Ethics. Ethics approval was obtained from the University of Saskatchewan Biomedical Research Ethics Board, and from the Regina Qu'Appelle Health Region Research Ethics Board.
Patients will be identified by one of the investigators through the daily surgical slate to which they already have access for patient care.
Informed written consent will be obtained from 50 patients on the Same-Day Admission Unit by one of the investigators not involved in the patient's care.
Randomization and Allocation. Following informed consent by one of the investigators, patients will be randomized into one of two groups based on a 1:1 ratio. Sealed envelopes will be prepared by the Department of Anesthesia's Research Coordinator using a web-based random number generator, and opened by a researcher (Dr. Maslany or Dr. Vipulananthan) independent of the clinical team. The drug will be prepared by a resident or nurse not involved in the patient's case; this staff member will vary depending on who is available when the need arises. Surgeons, anesthetists, ancillary staff and patients will be blinded to patient allocation.
Study Drug. The study drug (which does not require refrigeration) will be kept locked in the Anesthesia office at the Regina General Hospital. It has been arranged that Pharmacy will deliver the study drug in a batch, and the investigators will use a tracking sheet to account for the 25 vials that are required for the study. Both Dexmedetomidine and Normal saline are colorless and thus unrecognizable by either the patient or the anesthetist. There is no risk to the patient of delay in receiving midazolam at an appropriate time once the case is started. If the patient asks for more sedation at any time, it will be provided.
Procedure. Prior to entering the operating room, all patients will be familiarized with the Numerical Rating Scale (NRS) and instructed how to use patient controlled analgesia and instructions to press the PCA demand button if their NRS pain is 4 or greater. All patients will receive a 500cc bolus of lactated ringer's solution intravascular volume loading during spinal anesthetic delivery. Monitors include electrocardiography, non-invasive blood pressure measurement, pulse oximetry, and end-tidal carbon dioxide concentration with nasal prongs for monitoring respiration. Oxygen will be delivered at 3 litres per min.

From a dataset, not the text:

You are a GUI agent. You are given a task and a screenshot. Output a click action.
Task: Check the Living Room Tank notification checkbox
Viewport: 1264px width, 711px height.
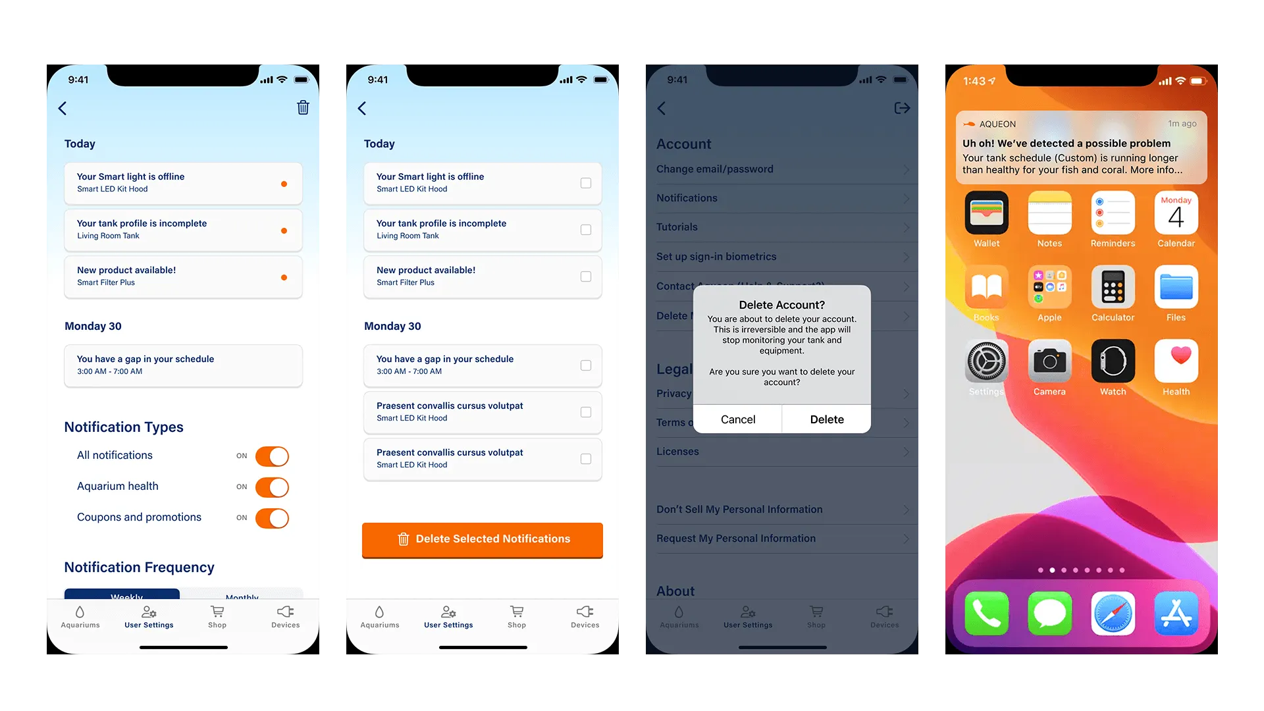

Using a computer-generated randomization table by blinded staff, patients will be randomly allocated 1:1 to receive 0.5ug/kg of dexmedetomidine (experimental group) or same volume of normal saline (control group) over 10 min. The current standard of care, though variable, entails patients receiving a midazolam bolus for sedation during the operation, if the patient requests sedation. For patients who request sedation, a syringe of dexmedetomidine or saline will be run as a single dose infused over 10 minutes. However, a midazolam bolus (0-4 mg IV) will be available at the anesthetist's discretion to achieve a moderate sedation score as defined by the American Society of Anesthesiology.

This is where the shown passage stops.